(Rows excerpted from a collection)
[start]

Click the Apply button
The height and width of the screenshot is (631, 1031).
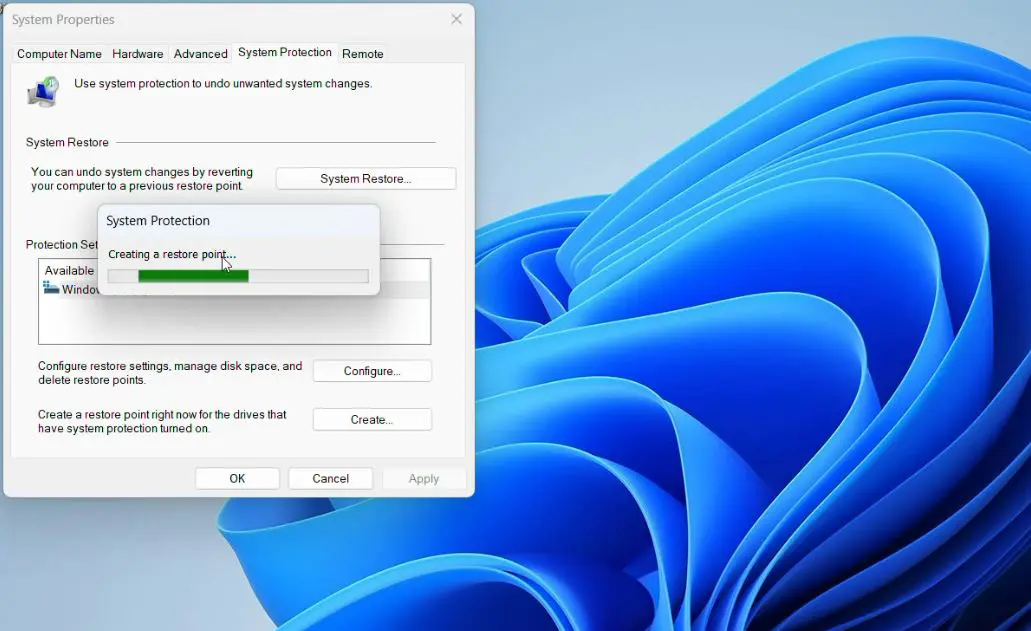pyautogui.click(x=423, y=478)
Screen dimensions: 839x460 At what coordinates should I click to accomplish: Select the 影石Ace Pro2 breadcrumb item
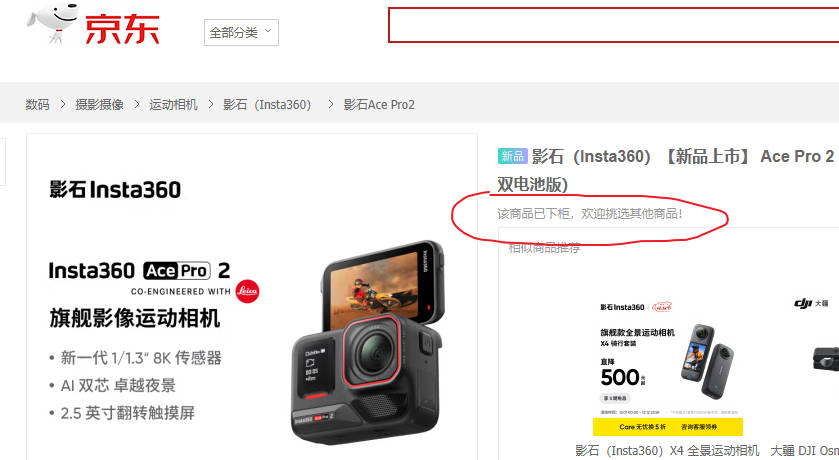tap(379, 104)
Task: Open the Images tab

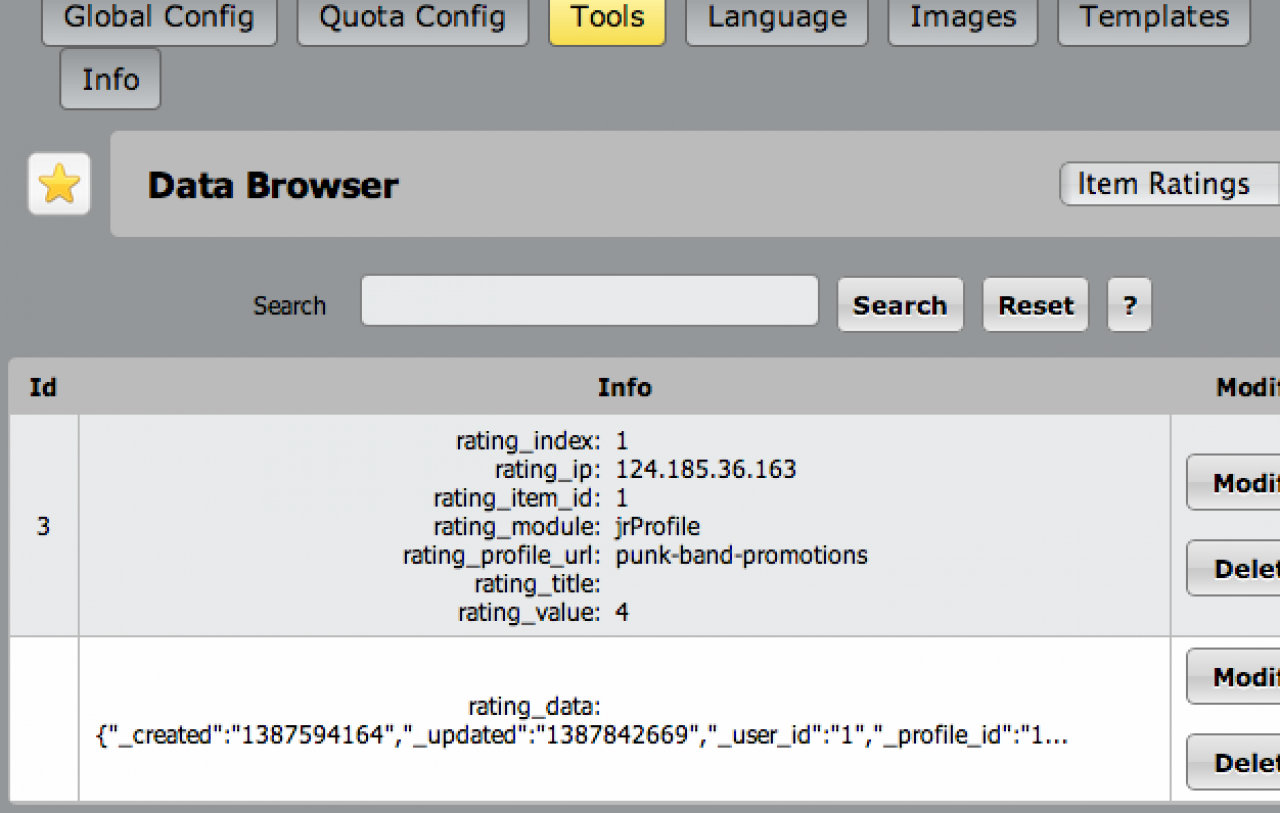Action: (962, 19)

[end]

Copy out every row above word for word, leaving out the pictures.

Click the Apply button
The height and width of the screenshot is (631, 1031).
pyautogui.click(x=423, y=478)
Screen dimensions: 839x460 At what coordinates should I click to accomplish: Select the 影石Ace Pro2 breadcrumb item
tap(379, 104)
Task: Open the Images tab

Action: (962, 19)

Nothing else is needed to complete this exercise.